EXERCISE REQUIREMENTS - Reproduce exactly the lines of the material beneath, from the line that contains "Cycle view mode with monitor icon" to the line that contains "1568x760 pixels.", both included, and no other lines.

THE RECORDS -

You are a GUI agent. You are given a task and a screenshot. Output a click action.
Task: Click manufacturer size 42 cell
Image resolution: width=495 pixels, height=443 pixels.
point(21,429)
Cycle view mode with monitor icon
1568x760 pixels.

--

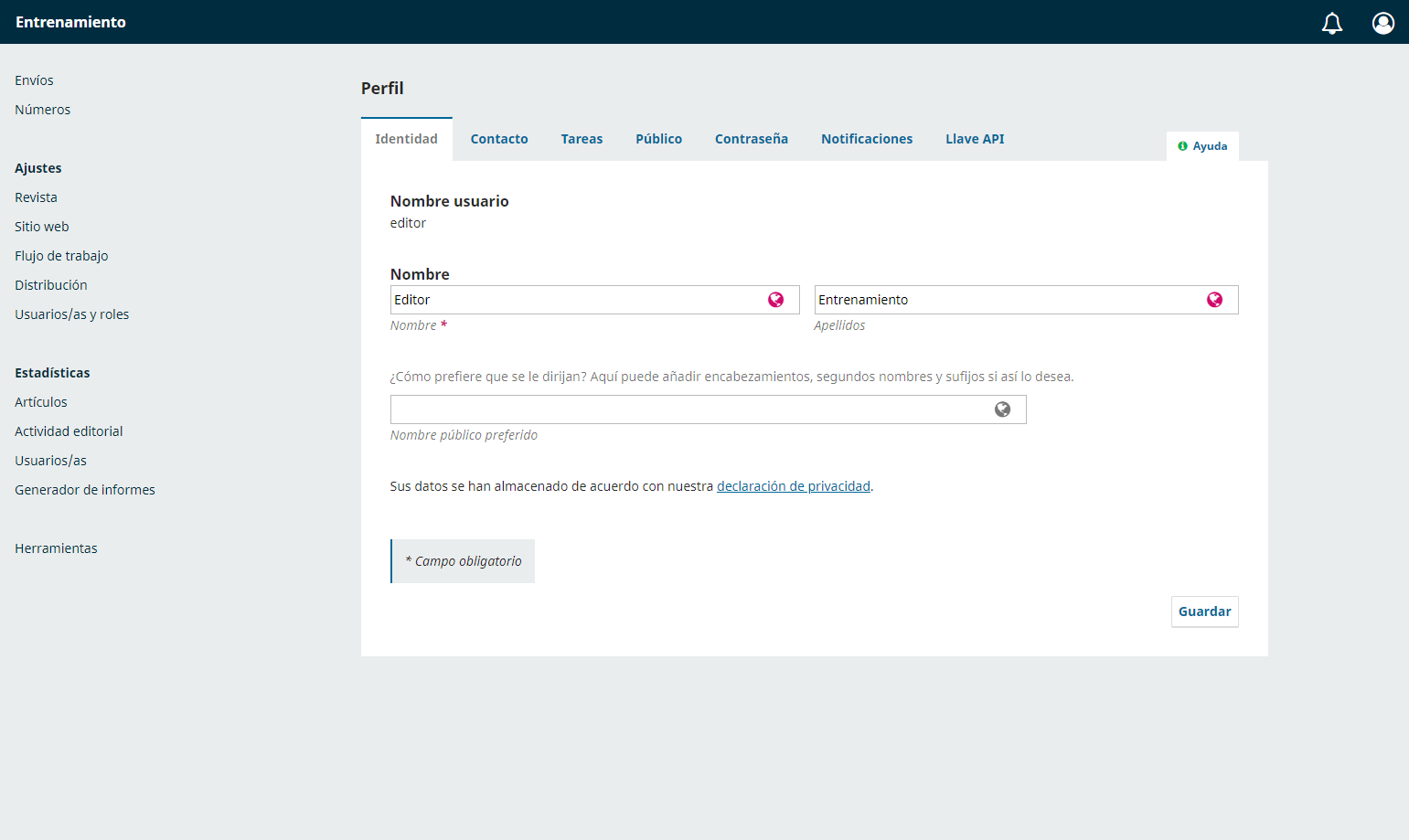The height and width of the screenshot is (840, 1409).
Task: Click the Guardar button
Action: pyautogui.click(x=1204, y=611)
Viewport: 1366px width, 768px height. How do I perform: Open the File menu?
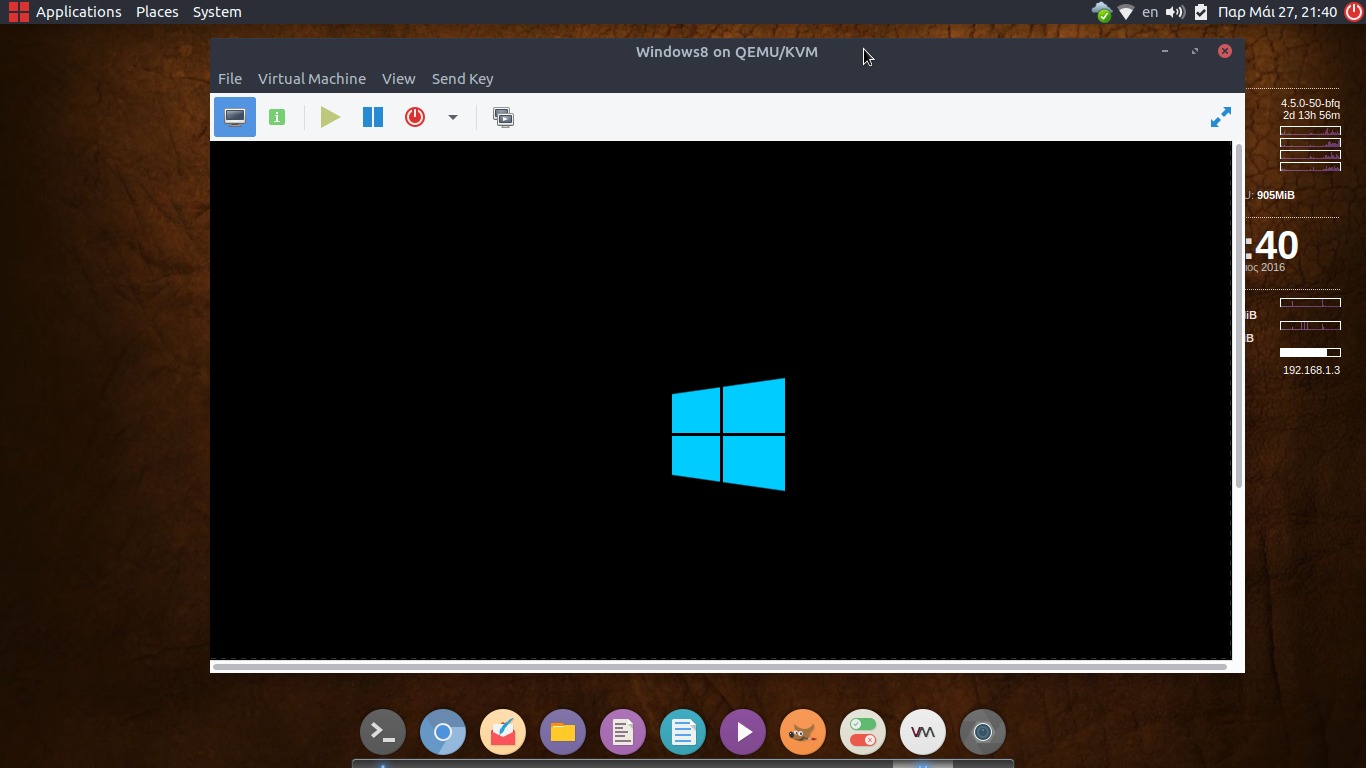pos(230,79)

EXERCISE RESULT -
Cycle view mode with monitor icon
1568x760 pixels.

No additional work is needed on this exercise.